**Exercise description**: Every line between the one containing "Click the group icon for another profile" and the last line of the data, both included, is to be set down exactly, and pictures are to be omitted.

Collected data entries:

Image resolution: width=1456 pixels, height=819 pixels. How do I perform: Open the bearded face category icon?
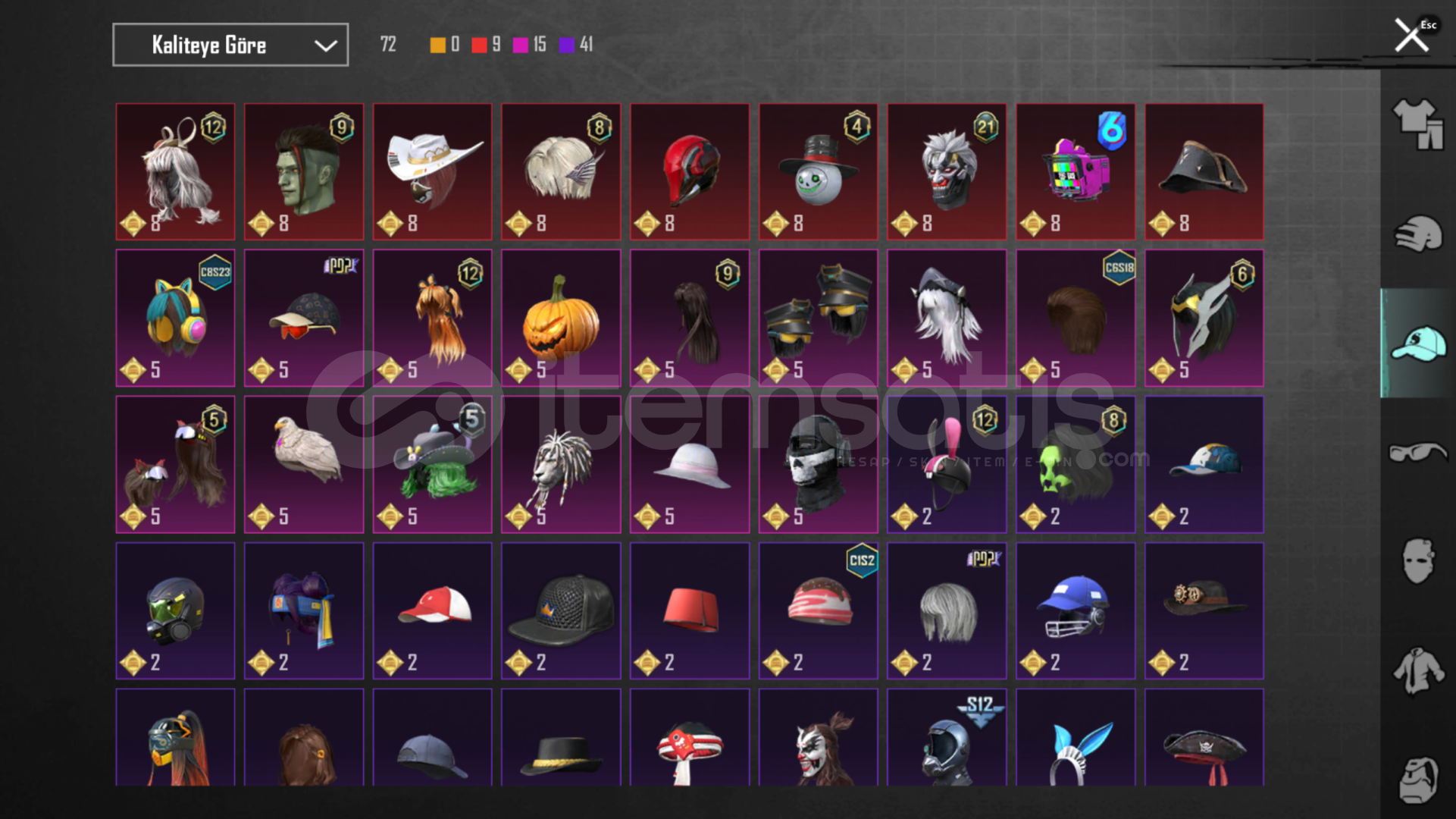coord(1417,780)
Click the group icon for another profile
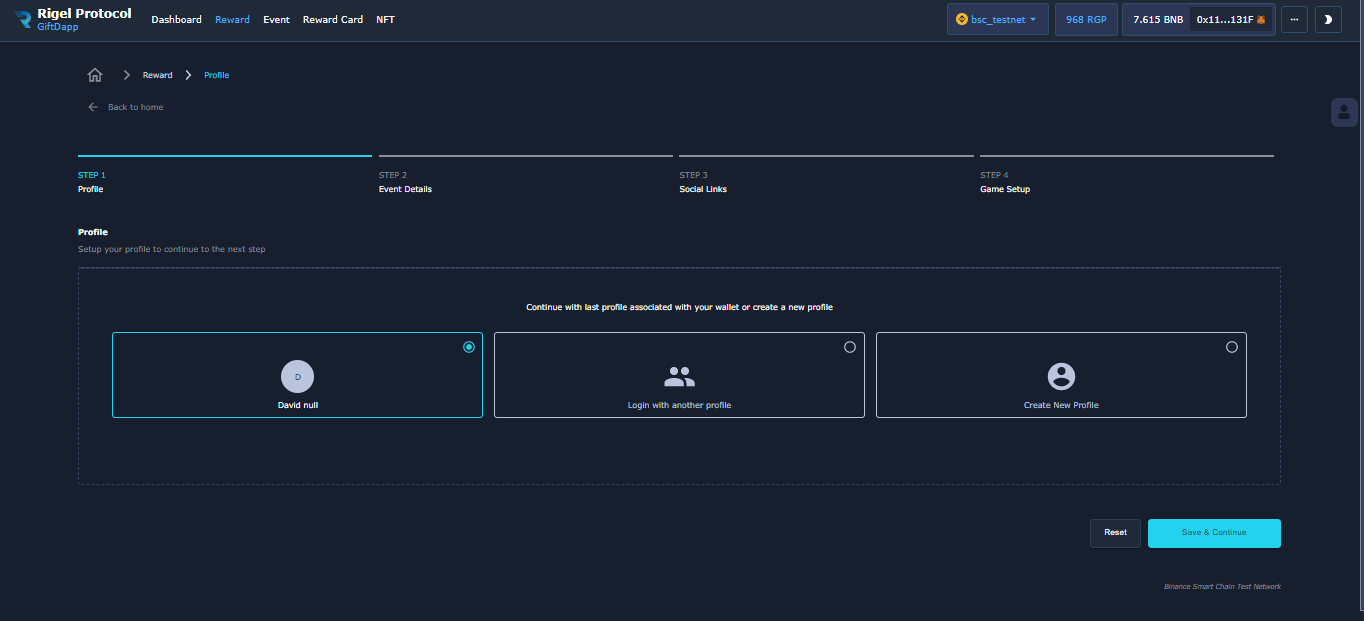Image resolution: width=1364 pixels, height=621 pixels. pyautogui.click(x=679, y=377)
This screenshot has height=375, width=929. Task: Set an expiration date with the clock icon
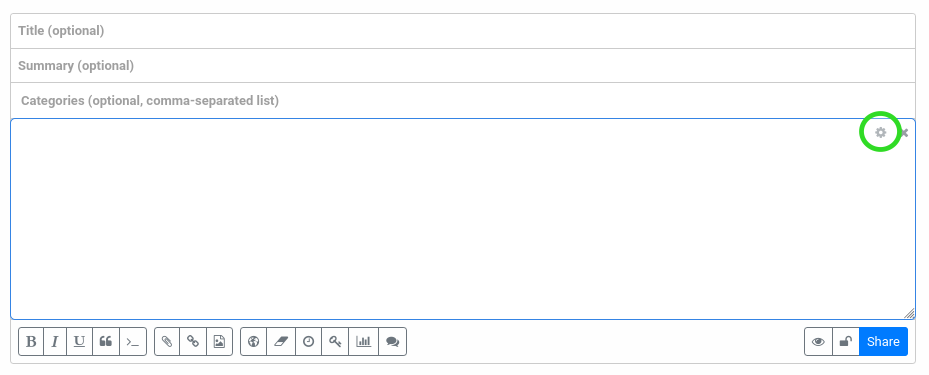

**Solution below**:
Click the group icon for another profile
Image resolution: width=1364 pixels, height=621 pixels. pyautogui.click(x=679, y=377)
This screenshot has height=375, width=929. Task: Set an expiration date with the clock icon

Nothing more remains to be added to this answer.